Studies of the regulation and reaction mechanism of the carbamyl phosphate synthetase and aspartate transcarbamylase of bakers' yeast.

Kinetic studies of the carbamyl phosphate synthetase activity (CPSase) of bakers' yeast revealed an absolute requirement for K+ ions ; KM values for two of the substrates, glutamine and bicarbonate, were found to be 5 X 10(-4) M and 3 X 10(-3) M respectively. CPSase activity of the purified enzyme aggregate (M.W. 800,000) was extremely sensitive to UTP with a Ki of 2.4 X 10(-4) M. The purine nucleotide intermediate, XMP, was a strong activator of CPSase, acting at a site different from the regulatory site at which UTP binds ; XMP activation diminished at high concentrations of the substrate Mg-ATP. Studies of the reaction mechanism of CPSase revealed that it involved the sequential addition of the substrates bicarbonate and Mg-ATP, liberation of ADP, addition of glutamine, binding of ATP and then release of ADP and the product carbamyl phosphate.

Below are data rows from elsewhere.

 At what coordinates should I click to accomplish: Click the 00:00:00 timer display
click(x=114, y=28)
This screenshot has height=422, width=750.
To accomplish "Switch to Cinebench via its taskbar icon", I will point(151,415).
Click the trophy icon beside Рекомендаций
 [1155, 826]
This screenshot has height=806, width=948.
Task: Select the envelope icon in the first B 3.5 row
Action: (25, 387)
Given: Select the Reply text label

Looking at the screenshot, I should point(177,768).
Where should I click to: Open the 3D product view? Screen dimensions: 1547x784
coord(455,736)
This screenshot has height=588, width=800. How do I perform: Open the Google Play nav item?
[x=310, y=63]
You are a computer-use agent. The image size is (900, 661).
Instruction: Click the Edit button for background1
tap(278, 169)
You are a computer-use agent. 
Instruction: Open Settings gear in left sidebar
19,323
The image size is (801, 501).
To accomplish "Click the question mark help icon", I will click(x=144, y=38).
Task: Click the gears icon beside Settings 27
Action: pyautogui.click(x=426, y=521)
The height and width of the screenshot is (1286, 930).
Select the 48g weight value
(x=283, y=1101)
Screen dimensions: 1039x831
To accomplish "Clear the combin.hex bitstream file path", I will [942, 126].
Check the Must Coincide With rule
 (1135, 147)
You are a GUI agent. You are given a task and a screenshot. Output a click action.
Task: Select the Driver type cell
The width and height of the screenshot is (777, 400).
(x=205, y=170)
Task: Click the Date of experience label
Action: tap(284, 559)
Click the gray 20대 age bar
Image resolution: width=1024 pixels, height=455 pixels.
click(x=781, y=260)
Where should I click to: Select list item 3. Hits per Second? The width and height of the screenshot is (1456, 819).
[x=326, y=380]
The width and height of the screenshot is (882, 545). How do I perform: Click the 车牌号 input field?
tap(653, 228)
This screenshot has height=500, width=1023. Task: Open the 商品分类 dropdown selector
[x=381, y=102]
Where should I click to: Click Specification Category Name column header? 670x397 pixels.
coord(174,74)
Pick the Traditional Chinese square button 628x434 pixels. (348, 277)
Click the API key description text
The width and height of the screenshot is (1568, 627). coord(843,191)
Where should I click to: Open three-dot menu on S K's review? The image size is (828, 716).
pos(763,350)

Studies of the reaction mechanism of the aspartate transcarbamylase (ATCase) of the aggregate yielded data which were not compatible with any of the usual models ; whichever reaction mechanism is ultivately found to fit the data, it will probably prove applicable both to the ATCase of the aggregate and to the disaggregated ATCase subunit (MW 138,000).